Not only did she accept me like one of her own when I first starting dating her son, after getting engaged she was the first person after my own mum who I wanted to tell.

And while I respect her in innumerable ways and felt genuine delight when I learned she'd be moving a stone's throw from ours, there are times when I find myself laughing helplessly at her.

An incredibly practical, intelligent and level-headed woman, it seems all that disappears the moment she lays hands on her mobile phone.

I have lost count of the number of the number of messages and phone calls I have recieved from her which warrant hours of interpretation before receiving a second text clarifying her first.

Here are just ten (yes, just ten) I have gotten off her in the last seven days.

1. “Breasts in the oven.”

Follow up: “Chicken. CHICKEN!”



2. “I thought LOL was lots of love”

Follow up: “I wrote LOL at the end of the text I sent Essie about her late husband.”



3. “You won't believe who died.”

Follow-up “God forgive me, it's not a game.”



4. “What is F.I.S.H”

“Wait, I know now. Your son needs his mouth washing out.”



5. “Will we go for lattes on Sunday with the little one?”

Follow-up: “Wait, do I like lattes?”



6. “Can't tonight. Piles everywhere.”

Follow-up: “Delete that. I forgot to write 'of laundry'”



7. “Don't mind him. I always thought you had a lovely bum.”

Follow-up: “Is that what a girl crush is all about?”

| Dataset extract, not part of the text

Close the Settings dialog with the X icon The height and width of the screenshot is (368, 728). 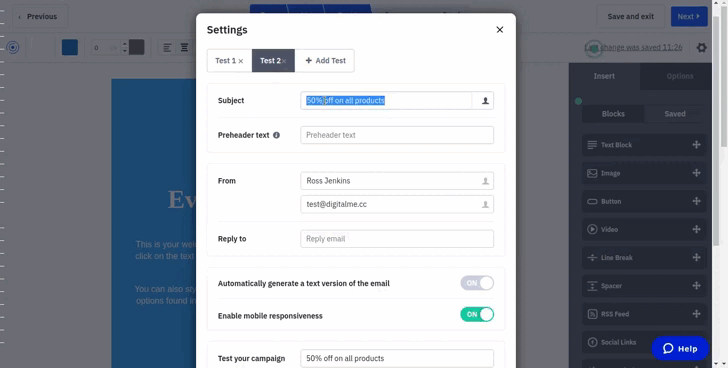pos(500,30)
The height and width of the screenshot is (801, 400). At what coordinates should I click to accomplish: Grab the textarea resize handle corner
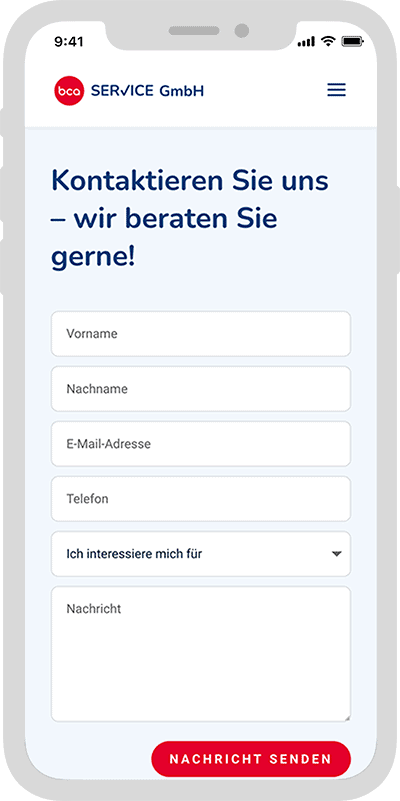tap(347, 718)
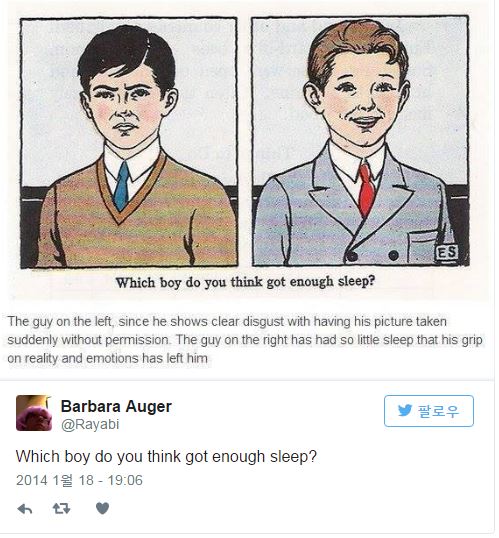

8. “Turn it down when it starts boiling, but don't forget the lid.”

Follow-up: “Sorry, that was meant to go in the notes section of this yoke.”



9. “Can't return floral curtains, will you take them for your front room?”

Follow-up: “They're bloody awful-looking, but please.”



10. “What's weather like there?”

Follow-up: “Sometimes, I think you might have better luck over the road.”